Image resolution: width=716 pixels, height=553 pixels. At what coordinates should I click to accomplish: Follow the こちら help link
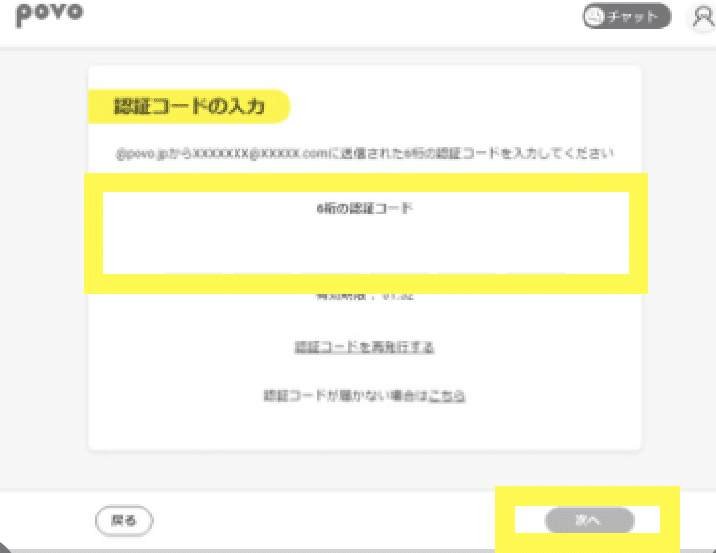coord(447,395)
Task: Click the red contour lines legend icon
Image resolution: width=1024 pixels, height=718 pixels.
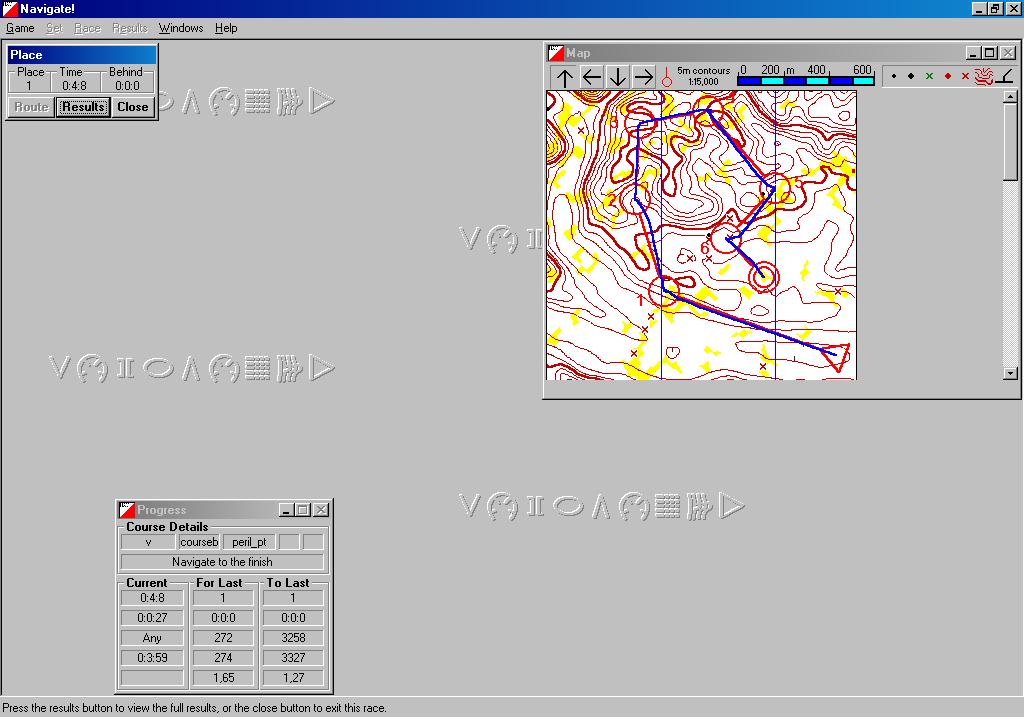Action: (984, 76)
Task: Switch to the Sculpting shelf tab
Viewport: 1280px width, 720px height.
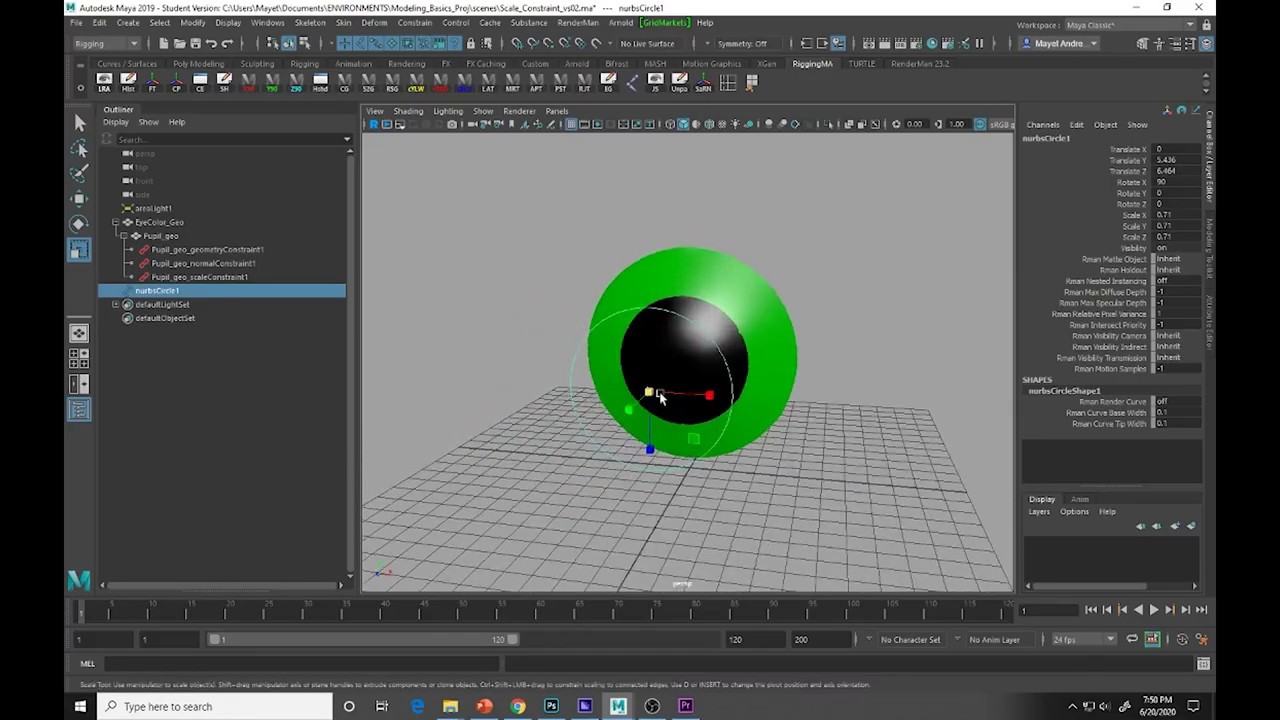Action: [x=257, y=63]
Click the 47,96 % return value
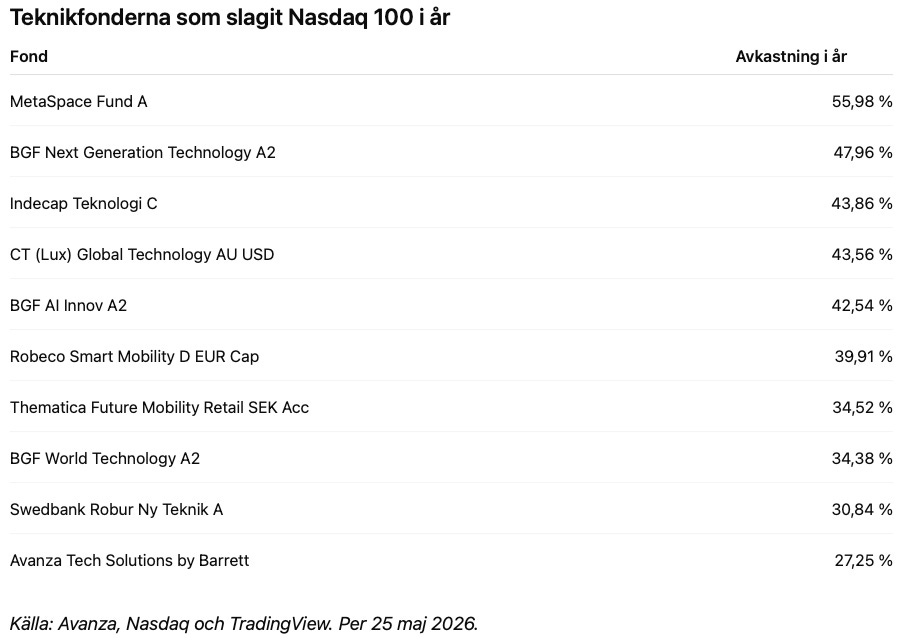Image resolution: width=916 pixels, height=638 pixels. pos(863,152)
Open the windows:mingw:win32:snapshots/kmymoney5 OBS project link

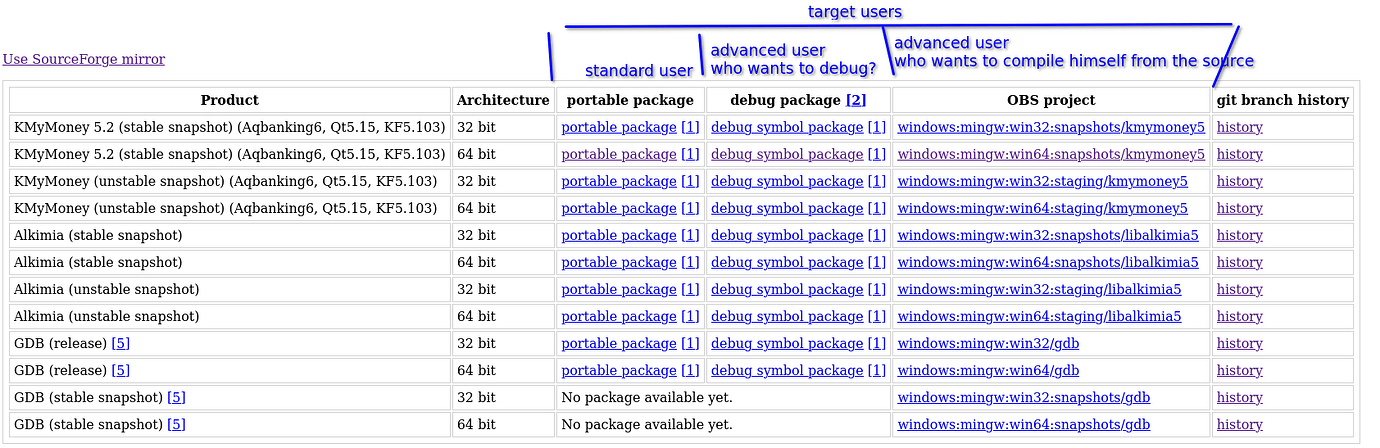1051,127
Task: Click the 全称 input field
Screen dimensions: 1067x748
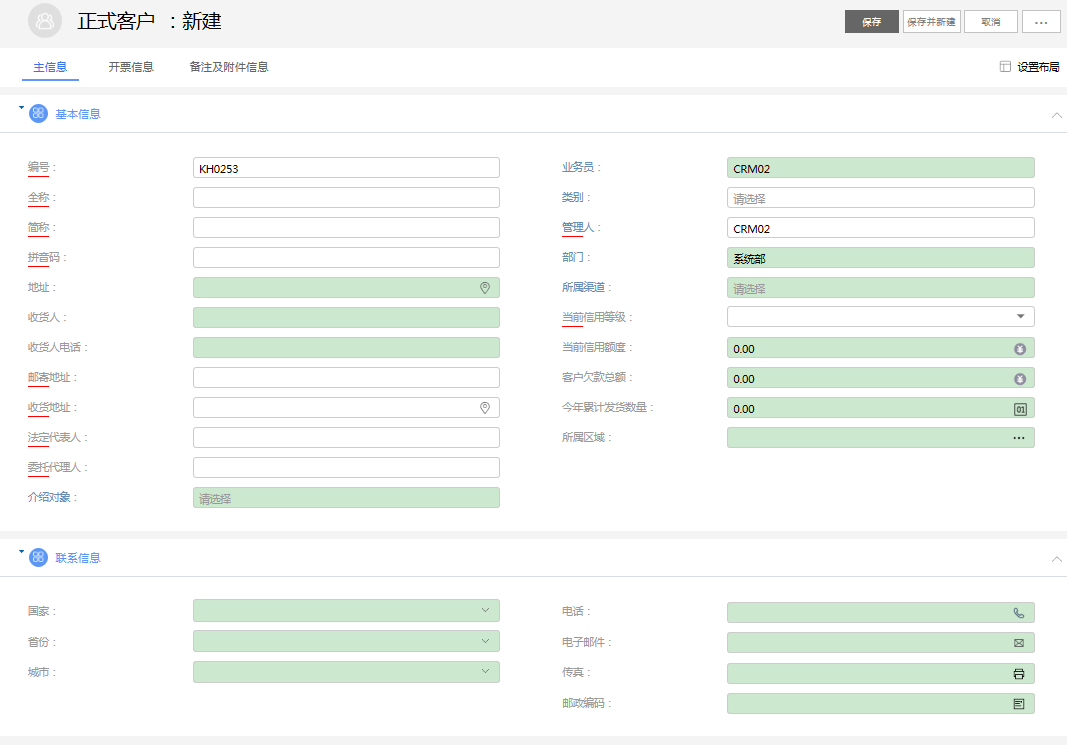Action: 346,198
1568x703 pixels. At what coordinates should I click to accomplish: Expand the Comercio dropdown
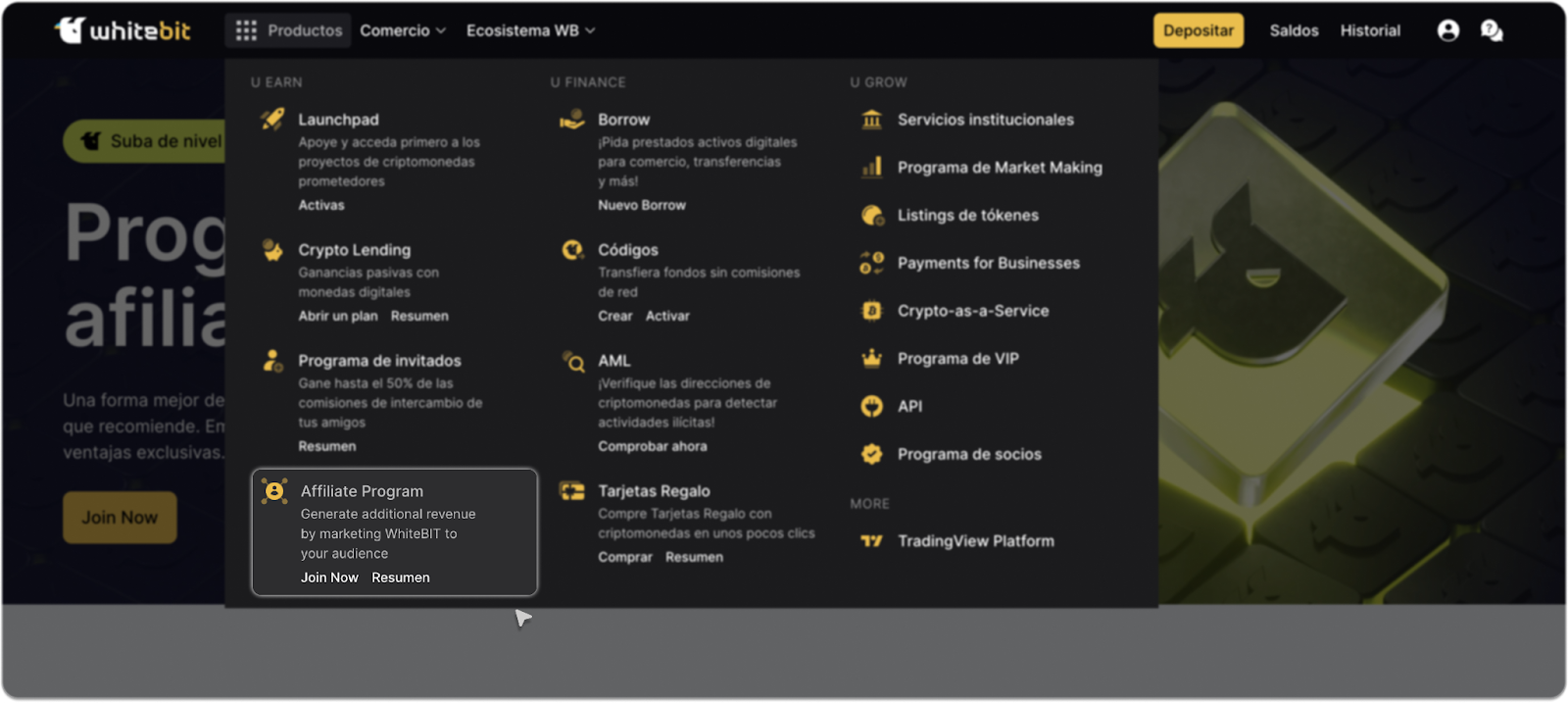[403, 30]
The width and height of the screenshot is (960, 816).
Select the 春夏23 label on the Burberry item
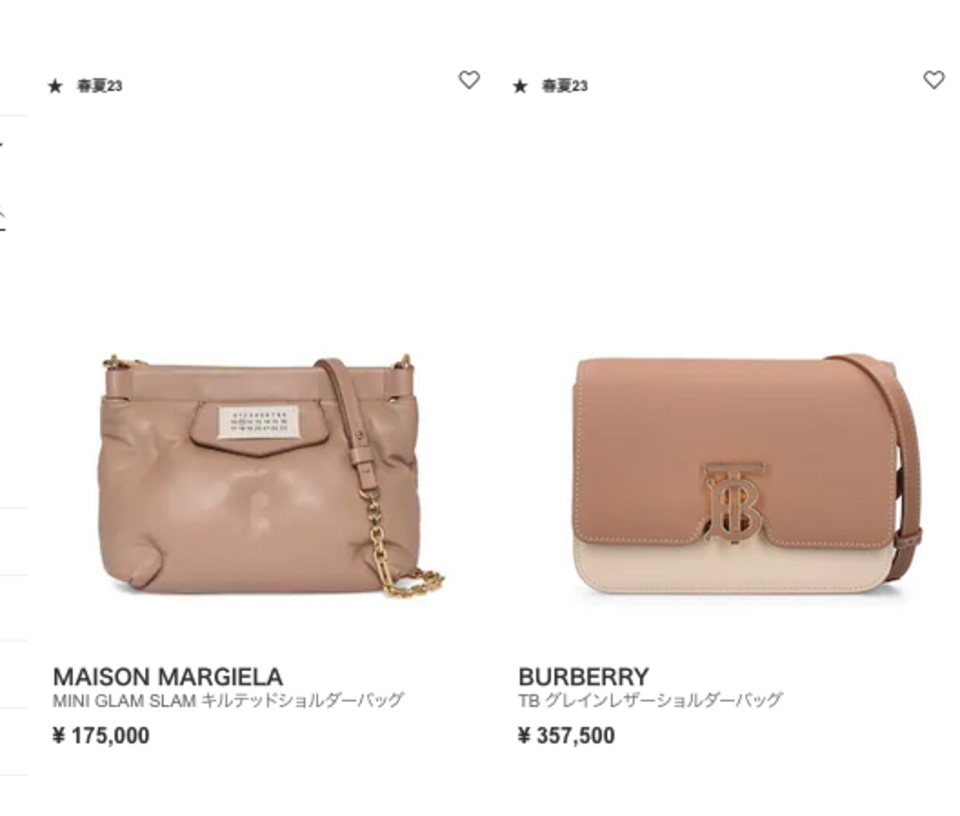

_ _ _ _ _ _ _

When a line in the data holds the word "Task", show that line.

Task: Click the red contour lines legend icon
Task: Switch to the Sculpting shelf tab
Task: Click the 全称 input field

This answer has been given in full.